## Objective
Decide whether each statement agrees with the court opinion below, answering yes or no and quoting the deciding words: 1. A jury found Hoyman guilty of second-degree fraudulent practice. 2. On remand, Hoyman pled guilty to third-degree fraudulent practice. 3. The district court ordered restitution paid to Warren County.

## Page

State of Iowa v. John Robert Hoyman
This text of State of Iowa v. John Robert Hoyman (State of Iowa v. John Robert Hoyman) is published on Counsel Stack Legal Research, covering Court of Appeals of Iowa primary law. Counsel Stack provides free access to over 12 million legal documents including statutes, case law, regulations, and constitutions.
Opinion
IN THE COURT OF APPEALS OF IOWA
No. 16-0225 Filed January 11, 2017
STATE OF IOWA, Plaintiff-Appellee,
vs.
JOHN ROBERT HOYMAN, Defendant-Appellant. ________________________________________________________________
Appeal from the Iowa District Court for Warren County, Jeffrey D. Farrell,
Judge.
John Hoyman appeals the district court’s restitution order. AFFIRMED.
Mark E. Weinhardt and Todd M. Lantz of Weinhardt & Logan, P.C., Des
Moines, for appellant.
Thomas J. Miller, Attorney General, and Martha E. Trout, Assistant
Attorney General, for appellee.
Considered by Vogel, P.J., and Vaitheswaran and McDonald, JJ. 2
VAITHESWARAN, Judge.
John Hoyman worked as the Indianola City Attorney and billed the City for
services he did not perform. On discovering the improper billings, the State
charged Hoyman with several crimes. A jury found him guilty of first-degree
fraudulent practice. The Iowa Supreme Court reversed his judgment and
sentence based on an instructional error and remanded the case for a new trial.
State v. Hoyman, 863 N.W.2d 1, 19-20 (Iowa 2015). The court also reversed a
restitution order after finding there was “no . . . verdict of guilty . . . upon which a
judgment of conviction was rendered to authorize restitution.”
On remand, Hoyman pled guilty to third-degree fraudulent practice but
contested restitution. The district court rejected his challenge and ordered
“Hoyman to pay restitution to the City of Indianola in the amount of $35,333.24.”
Hoyman appealed.

## Record set
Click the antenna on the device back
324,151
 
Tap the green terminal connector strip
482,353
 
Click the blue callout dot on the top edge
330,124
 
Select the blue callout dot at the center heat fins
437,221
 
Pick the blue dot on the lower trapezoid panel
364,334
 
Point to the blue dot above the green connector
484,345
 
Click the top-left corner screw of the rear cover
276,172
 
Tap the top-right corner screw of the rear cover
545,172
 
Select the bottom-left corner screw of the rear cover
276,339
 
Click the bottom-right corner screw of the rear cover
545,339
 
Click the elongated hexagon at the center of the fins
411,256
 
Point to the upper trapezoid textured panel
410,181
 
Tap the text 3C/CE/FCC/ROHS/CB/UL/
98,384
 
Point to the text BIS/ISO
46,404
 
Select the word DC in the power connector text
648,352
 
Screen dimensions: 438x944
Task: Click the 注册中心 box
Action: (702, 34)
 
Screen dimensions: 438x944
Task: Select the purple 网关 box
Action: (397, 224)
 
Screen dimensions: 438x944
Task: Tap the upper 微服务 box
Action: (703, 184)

## Result for this exercise
1. No: "A jury found him guilty of first-degree fraudulent practice."
2. Yes: "On remand, Hoyman pled guilty to third-degree fraudulent practice"
3. No: "Hoyman to pay restitution to the City of Indianola in the amount of $35,333.24."